Each line from the one that has "Task: Open the Advertising menu" through the end of the entries below must be written out exactly; leave out all other lines.
[Start of Attachment]
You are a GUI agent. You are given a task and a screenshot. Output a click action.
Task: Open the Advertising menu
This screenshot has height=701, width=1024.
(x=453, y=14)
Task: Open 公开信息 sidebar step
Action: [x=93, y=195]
[End of Attachment]
* Response:
Task: Open the Advertising menu
This screenshot has height=701, width=1024.
(x=453, y=14)
Task: Open 公开信息 sidebar step
Action: [x=93, y=195]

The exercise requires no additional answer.